# 8N for sale, not sure, a bit uneasy on it at this price.



## andrew3d (Jun 17, 2014)

Tractor is offered by a neighbor for $1800. It will not start and their claim is that it has not run for about 6 months. The owner is 79 and says he cannot afford to pay to get it fixed, nor is able to work on it himself anymore. That is why he says he wants to sell it.
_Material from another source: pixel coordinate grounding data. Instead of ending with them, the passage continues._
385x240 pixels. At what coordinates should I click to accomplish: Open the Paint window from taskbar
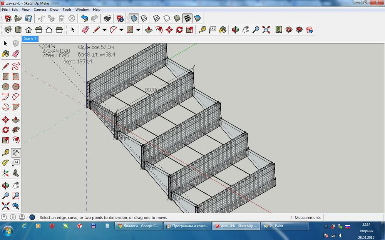pos(284,226)
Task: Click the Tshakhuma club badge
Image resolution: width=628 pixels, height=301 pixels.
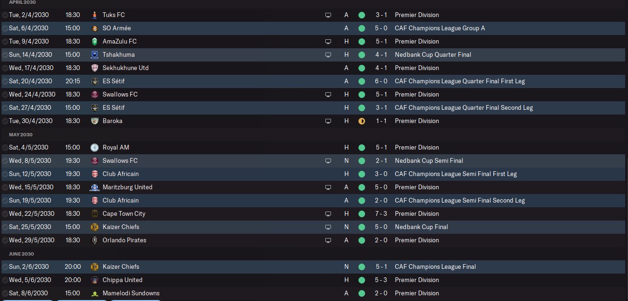Action: point(95,54)
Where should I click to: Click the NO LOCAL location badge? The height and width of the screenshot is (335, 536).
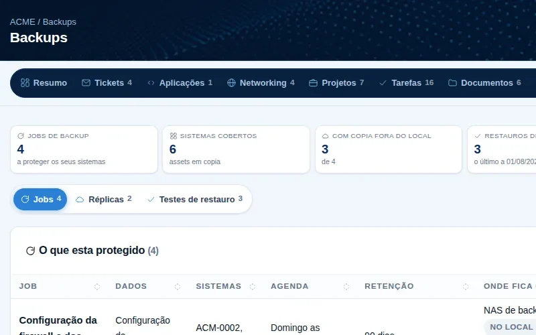coord(511,327)
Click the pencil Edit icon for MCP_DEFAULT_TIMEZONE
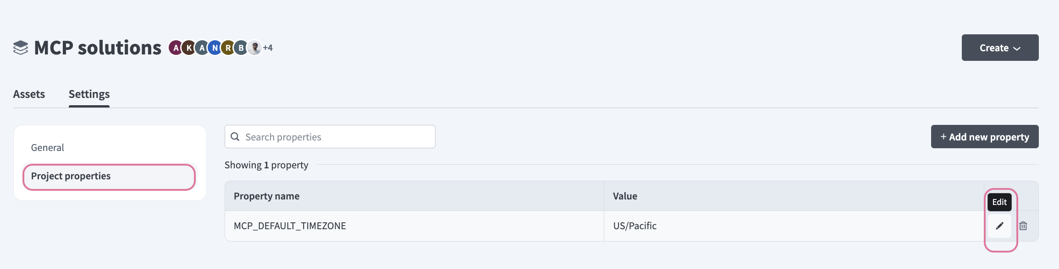 pyautogui.click(x=999, y=226)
Could be a fun project or just a nightmare or worse---a salvage tractor?


----------



## rwdeets23 (Jul 14, 2014)

if it cranks has good compression no oil laying under it, it should be an easy fix, but I just seen one that didn't look half as good you have in the pic. sell for 800 but ran fine. where I live (NW PA) they sell in the 1100-1500 range that are running. my neighbor just sold his, it smoked really bad and no power when pulling a load so it needed rebuilt & sold it with an almost new woods finisher mower, and got 1000 for the pair. but I would try to get him down at east a few hundred. if the tires are real nice that is what almost always makes or breaks the sale for me with any tractor from that era. when ur talkin 1k-2k for the tractor and it would need 2 rear tires add another 1000.... they are super easy and fun to work on though, GL if u deside to buy


----------



## pogobill (Jan 31, 2012)

Looks like it was well taken care of. Tires look ok... the rad cap is on backwards!!
Could just need a bit of carb work, a tune up and you could be good to go. 

If this is your first and only tractor, you may want to either dicker a little with him on the price or find something else that runs and will do the job you want it to.


----------